Thursday, March 8, 2012

Press Release 8 March 2012

A group of young Manipuri artists have gathered for three weeks to attend an Animation Workshop supported by the Government of Manipur, Art and Culture Department. 
The artists are exploring ways of revitalizing their culture.  They are looking at the rich heritage of folk art and oral in Manipur for inspiration.   The brief was to choose a folktale and then to set about adapting it for a short animation film.  The chosen tale is a series of anecdotes about the mysterious “Tapta”, well remembered from childhood by people in Manipur.   The visualization process is now taking place and a storyboard that shows the sequences of the film has been drawn.  Characters and background designs are drawn in ink, incorporating patterns identified in the ancient illustrated manuscripts of Manipur.   The team is organising itself for the various tasks that go into animation production.   With only one more week to go for the workshop, the aim is to make an animatic (filmed storyboard) and to complete a test sequence of animation. 
The chosen technique for the sequence uses handmade 2 dimensional cut out puppets for the characters that will be manipulated with software in multiple layers.   
Cultural experts are providing advice to maintain accuracy in the depiction of traditional Manipuri culture in the animation film.  Details of the costumes are debated at length and it has now been accepted that Mother in the story will be wearing a plain single coloured casual phanek (sarong) rather than the popular striped “fancy” Mayek Naibi.   There is no other design, floral or otherwise on the main body of the phanek, but there is a strip or edge. Traditionally the phanek was worn without a blouse, above the breast with the upper body covered with an upper cloth folded across the shoulder.   Khelen Thokchom writes “Phanek, the traditional women’s wear of Manipuri women, has become the new flag of protest in a state where mass movements thrive on the extensive use of symbolism”. (The Telegraph, 2009)   It is also said that according to Meitei tradition, men also do not pass under a rope or a bamboo bar on which a phanek is hung, and that if a woman flings a phanek at a man in public, it is considered to be the most extreme form of humiliation for him.

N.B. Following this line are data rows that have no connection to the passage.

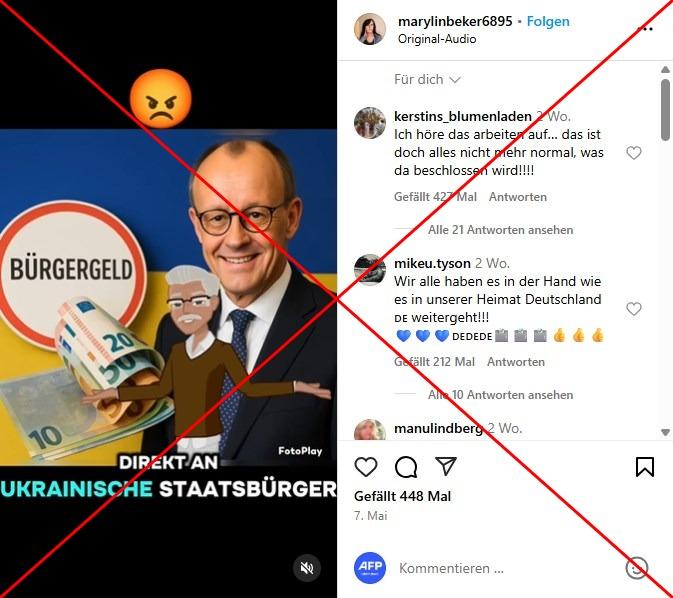Open Original-Audio link
673x598 pixels.
click(x=437, y=39)
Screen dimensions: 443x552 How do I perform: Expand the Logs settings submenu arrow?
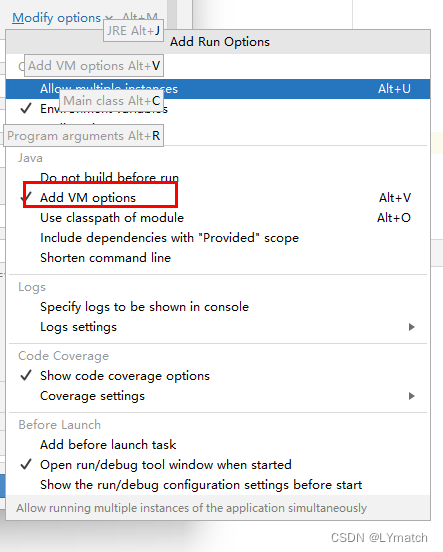point(411,327)
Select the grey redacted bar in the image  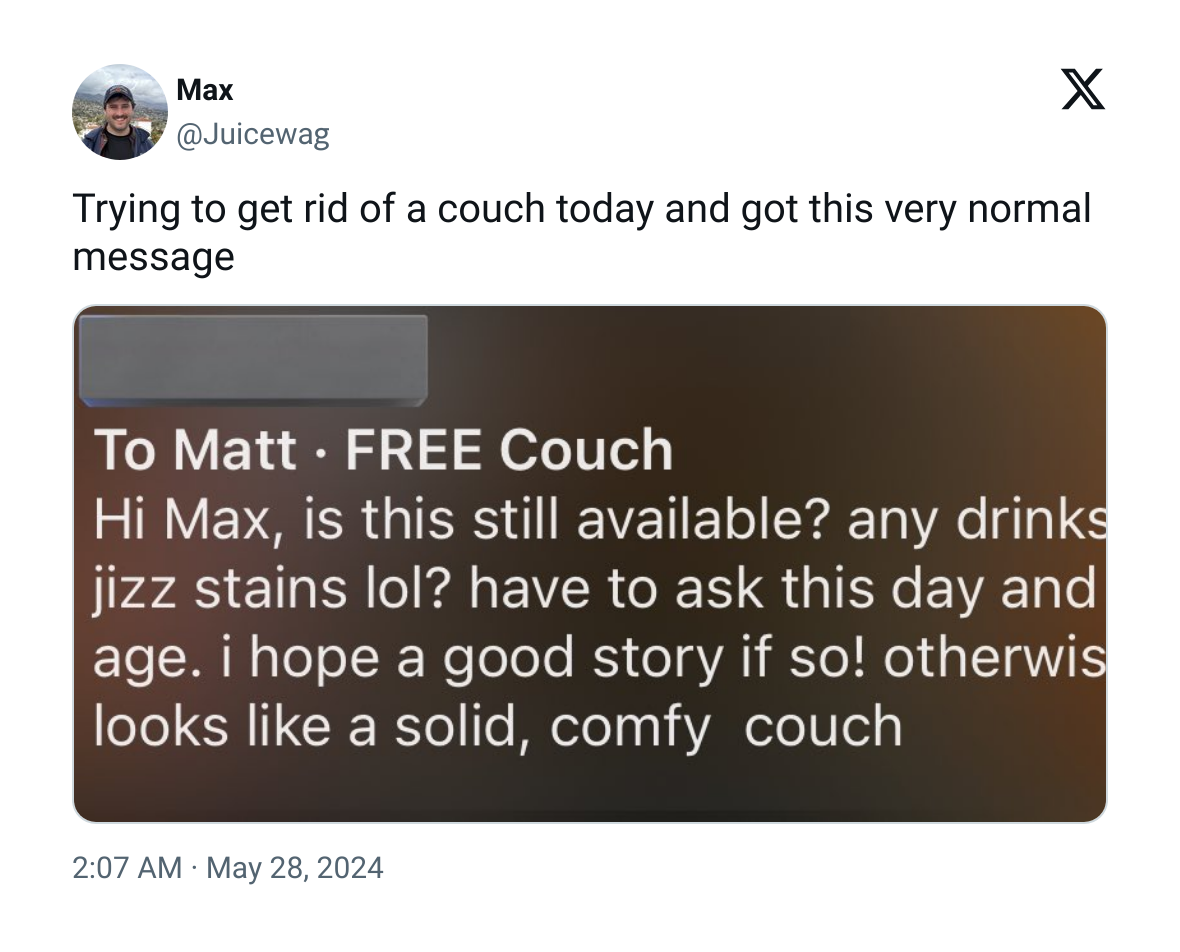[x=253, y=360]
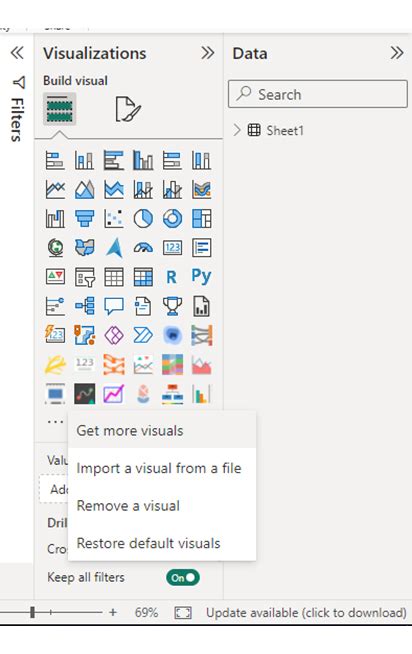
Task: Expand the Filters pane
Action: coord(17,53)
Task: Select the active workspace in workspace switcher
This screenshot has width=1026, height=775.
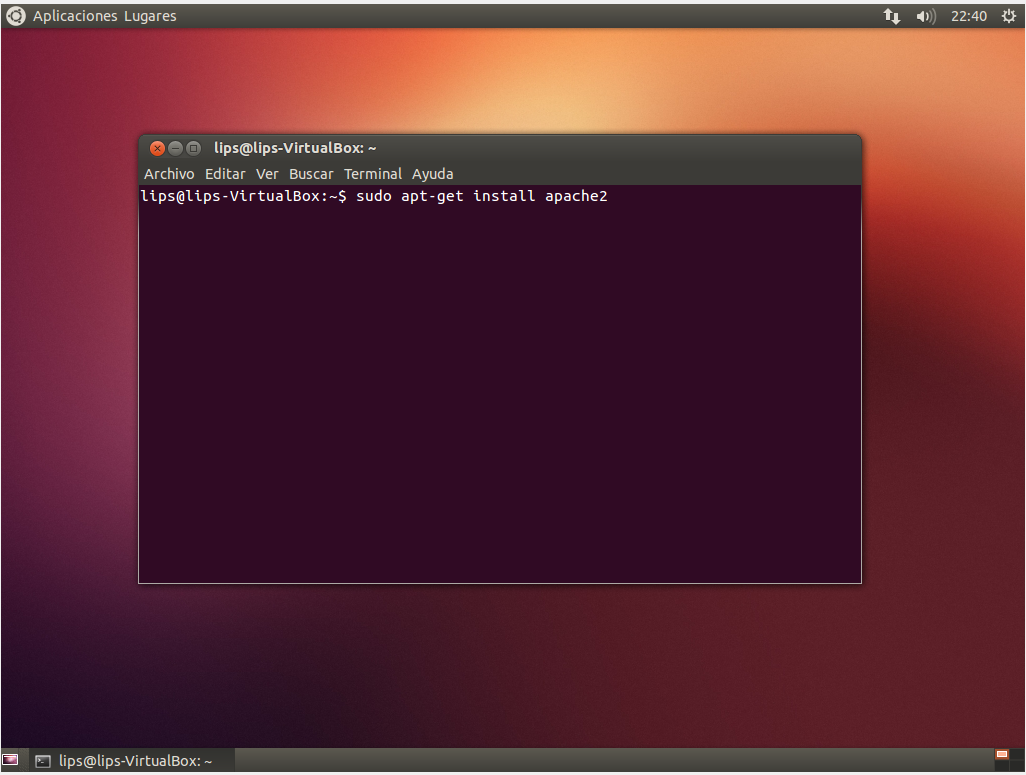Action: 1002,754

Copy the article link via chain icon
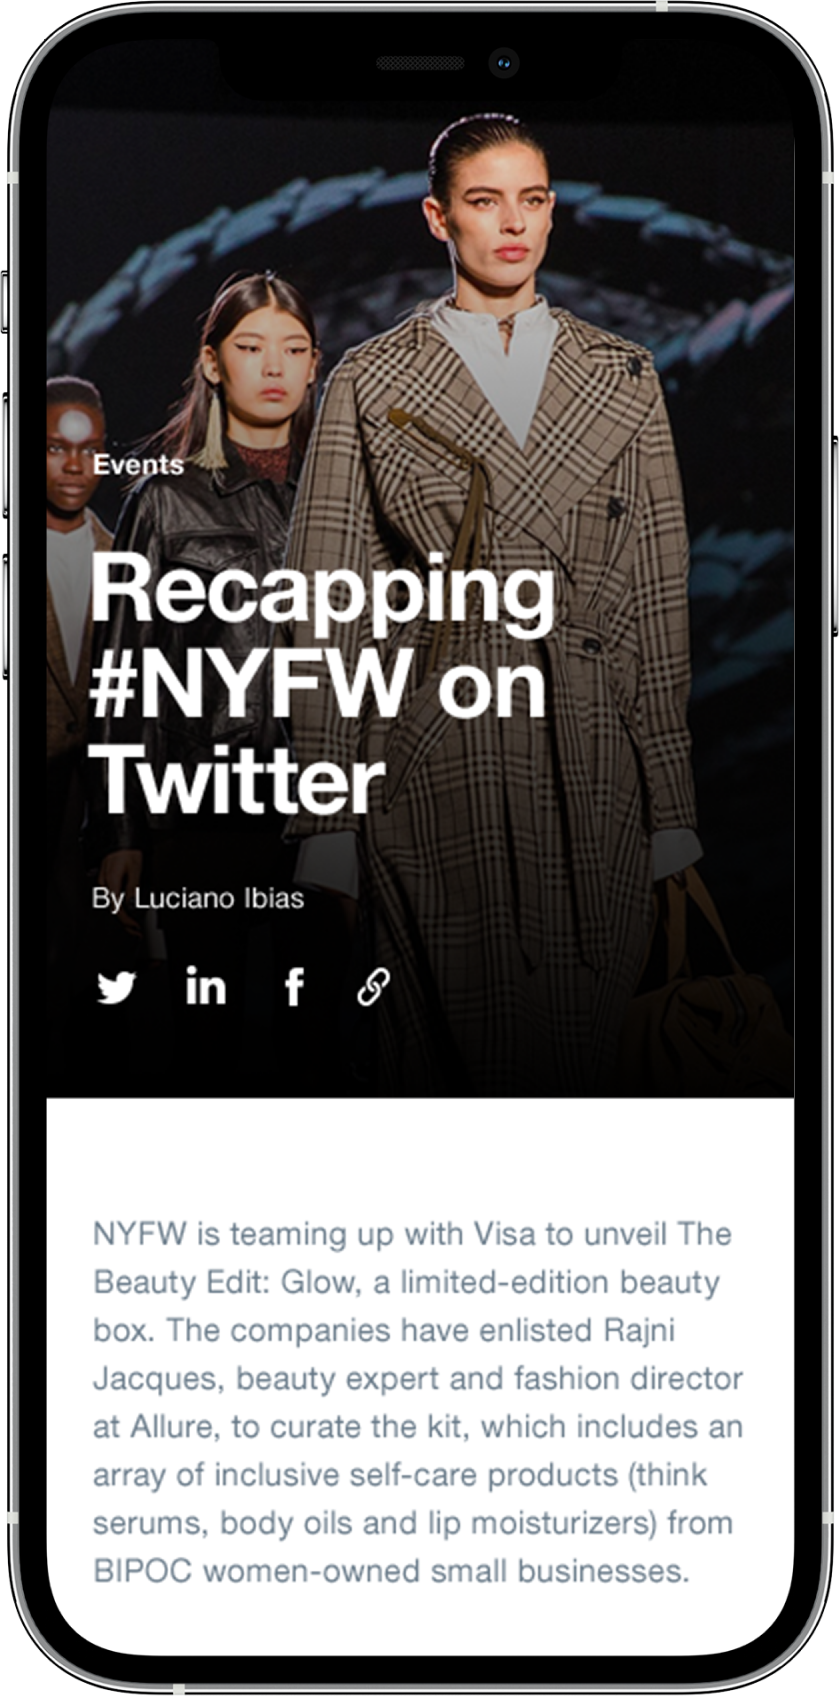point(373,987)
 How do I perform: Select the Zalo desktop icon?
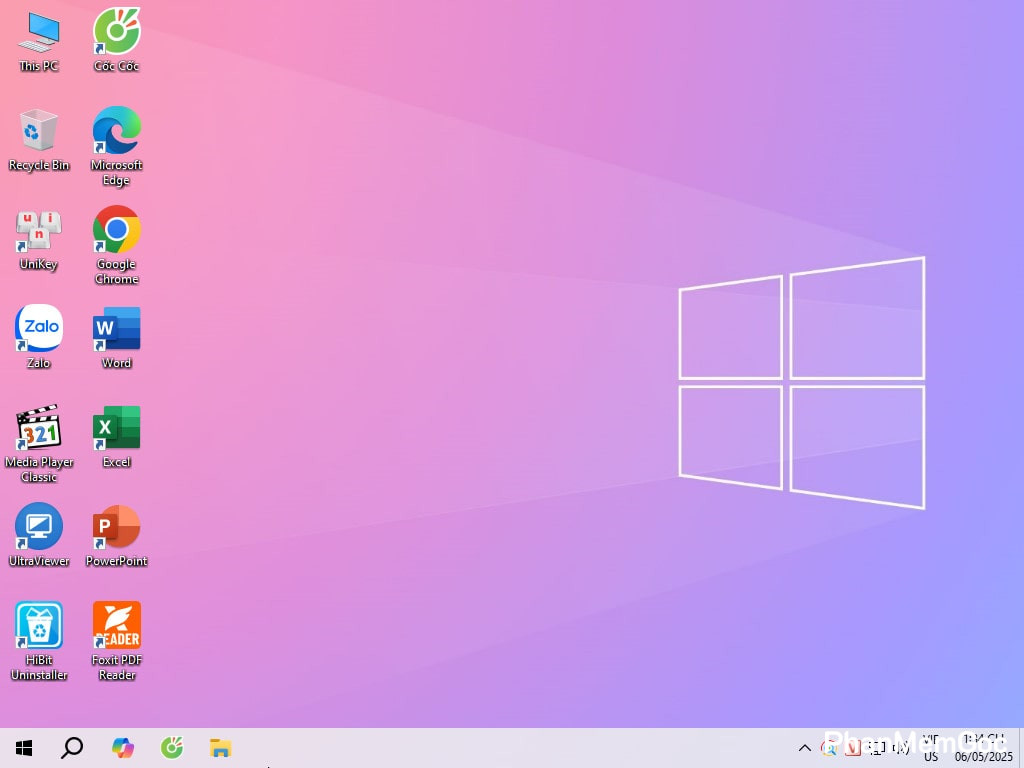(39, 329)
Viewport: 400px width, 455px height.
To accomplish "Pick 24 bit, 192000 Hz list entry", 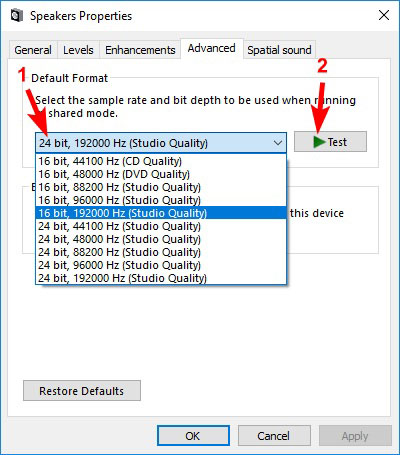I will coord(161,278).
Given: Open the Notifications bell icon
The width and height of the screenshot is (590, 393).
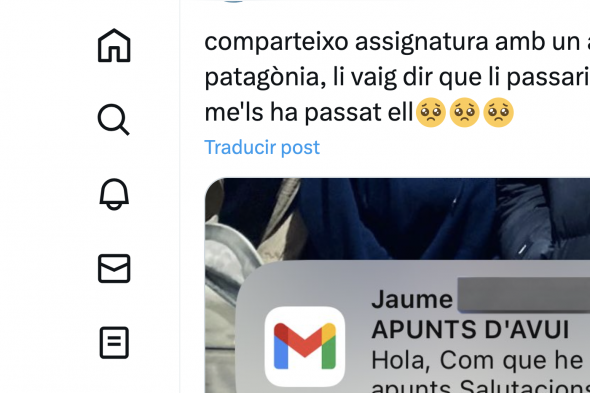Looking at the screenshot, I should tap(114, 194).
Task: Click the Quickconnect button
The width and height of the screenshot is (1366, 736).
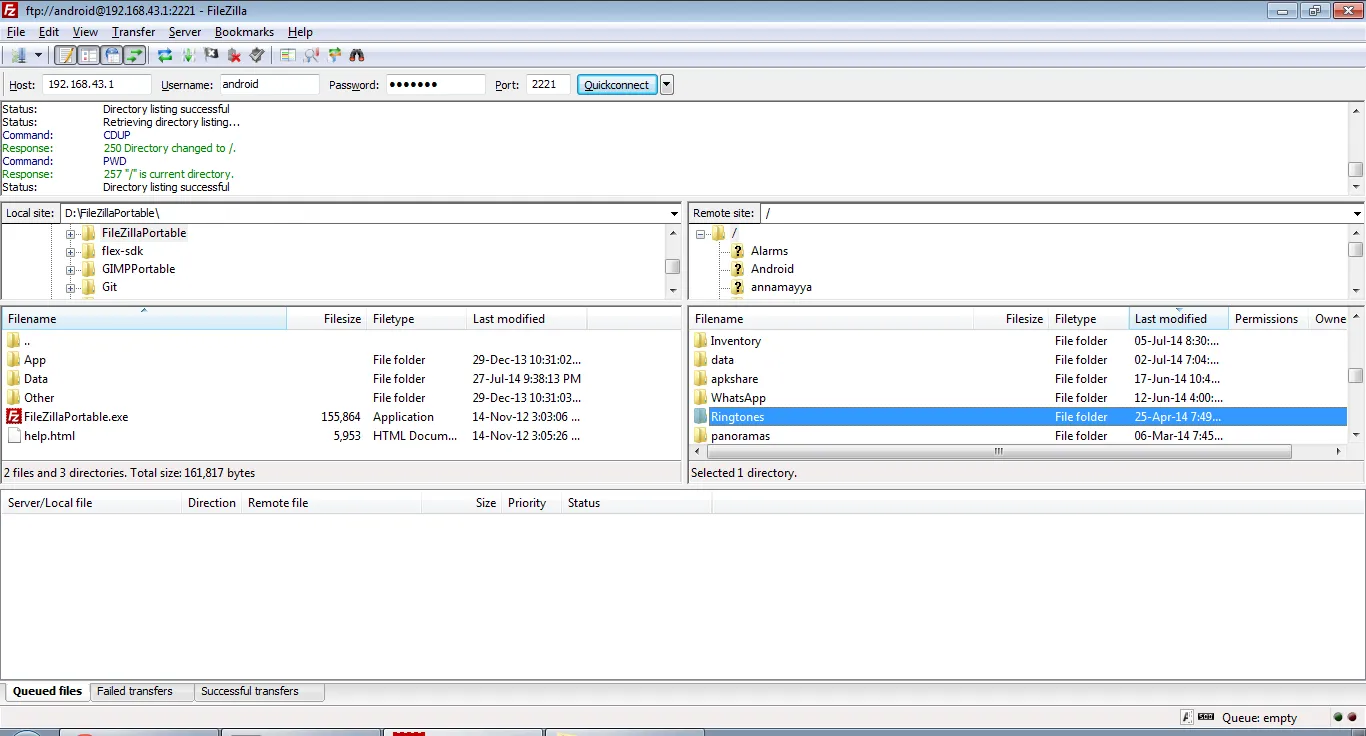Action: 616,84
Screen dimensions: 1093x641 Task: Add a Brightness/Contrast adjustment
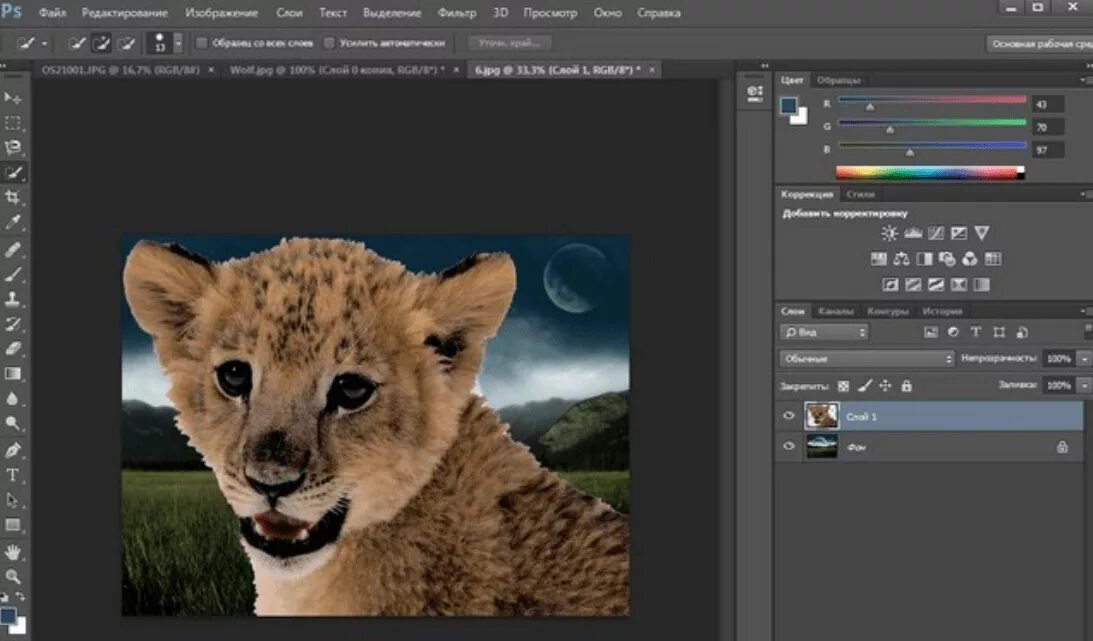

On Holi in Imphal most women are out and about in their phaneks, and a personal thought is that the Mayek Naibi, the stripy one, will be most remembered from Manipur – and so I am disappointed that the “Mother” must wear a plain phanek to be appropriately dressed inside the home.

The project is also supported by the Government of Manipur, Manipur Films Division and the Adivasi Arts Trust (UK).   The film will be a Manipuri production.